Dan di Don Muang, 31 Maret sekitar pukul 2.45, apa yang
dilakukan komando Jerman Barat di tahun 1977 itu dicoba --
pertama kalinya dalam riwayat pembajakan besar yang memang baru
pertama kali ini pula dalam sejarah Indonesia.
Sekitar 100 orang pasukan gabungan Indonesia dan Thailand,
dinihari 31 Maret menyerbu pesawat Garuda yang dibajak itu di
Don Muang, Bangkok. Sebagian pasukan menyerbu dari tangga depan,
sebagian dari pintu belakang pesawat, selebihnya mengepung di
luar pesawat.

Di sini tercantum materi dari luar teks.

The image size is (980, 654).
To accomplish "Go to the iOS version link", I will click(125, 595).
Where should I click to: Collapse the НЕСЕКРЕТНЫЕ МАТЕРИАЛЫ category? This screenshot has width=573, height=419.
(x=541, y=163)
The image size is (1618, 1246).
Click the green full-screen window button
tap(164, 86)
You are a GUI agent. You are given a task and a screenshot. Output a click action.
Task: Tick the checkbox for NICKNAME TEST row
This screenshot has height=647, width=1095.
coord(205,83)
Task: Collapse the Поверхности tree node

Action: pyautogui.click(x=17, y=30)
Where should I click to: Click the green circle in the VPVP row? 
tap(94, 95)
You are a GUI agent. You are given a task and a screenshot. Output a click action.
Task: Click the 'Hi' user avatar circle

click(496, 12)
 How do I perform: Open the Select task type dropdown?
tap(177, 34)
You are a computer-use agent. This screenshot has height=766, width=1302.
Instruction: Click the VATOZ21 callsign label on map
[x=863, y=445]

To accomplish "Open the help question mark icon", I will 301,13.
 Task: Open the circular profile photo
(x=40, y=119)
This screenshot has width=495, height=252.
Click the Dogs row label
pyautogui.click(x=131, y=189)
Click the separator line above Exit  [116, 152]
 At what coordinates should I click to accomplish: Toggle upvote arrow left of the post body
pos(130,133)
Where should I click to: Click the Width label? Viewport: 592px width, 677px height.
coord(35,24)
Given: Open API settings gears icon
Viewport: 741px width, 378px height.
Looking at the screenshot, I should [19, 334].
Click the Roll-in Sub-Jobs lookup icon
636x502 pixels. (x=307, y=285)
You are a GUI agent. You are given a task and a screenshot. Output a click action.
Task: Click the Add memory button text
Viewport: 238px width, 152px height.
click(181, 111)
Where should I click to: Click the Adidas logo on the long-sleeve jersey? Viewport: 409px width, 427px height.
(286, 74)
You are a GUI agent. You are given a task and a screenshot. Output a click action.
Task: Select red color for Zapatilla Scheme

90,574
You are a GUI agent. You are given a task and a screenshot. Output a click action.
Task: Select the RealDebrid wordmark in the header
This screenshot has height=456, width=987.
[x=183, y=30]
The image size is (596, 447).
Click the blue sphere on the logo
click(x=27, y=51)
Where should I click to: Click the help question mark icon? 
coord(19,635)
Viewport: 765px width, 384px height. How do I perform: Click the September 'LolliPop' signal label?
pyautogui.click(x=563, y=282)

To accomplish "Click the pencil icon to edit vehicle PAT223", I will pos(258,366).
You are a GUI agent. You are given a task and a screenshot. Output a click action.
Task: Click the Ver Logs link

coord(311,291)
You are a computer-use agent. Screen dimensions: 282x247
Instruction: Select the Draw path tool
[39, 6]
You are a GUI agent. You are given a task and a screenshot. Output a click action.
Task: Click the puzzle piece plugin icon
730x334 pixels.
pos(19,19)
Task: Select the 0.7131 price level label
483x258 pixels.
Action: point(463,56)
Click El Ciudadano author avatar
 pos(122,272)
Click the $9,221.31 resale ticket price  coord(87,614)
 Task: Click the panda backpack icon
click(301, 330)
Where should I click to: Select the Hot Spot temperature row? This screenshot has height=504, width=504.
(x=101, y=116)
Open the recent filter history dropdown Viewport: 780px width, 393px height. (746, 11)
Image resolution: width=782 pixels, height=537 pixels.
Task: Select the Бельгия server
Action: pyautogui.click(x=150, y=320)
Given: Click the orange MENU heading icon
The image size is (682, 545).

Setelah 3 menit tembak-menembak antara pembajak
dengan pasukan kedua pemerintah itu 5 pembajak meninggal dunia
di tempat itu juga.
Selain itu, sepuluh orang -- terdiri dari seorang awak pesawat,
seorang pasukan komando Indonesia, selebihnya penumpang --
terluka. Tapi inilah operasi yang sukses, yang menyebabkan
Indonesia bangga. Kita telah punya Mogadishu.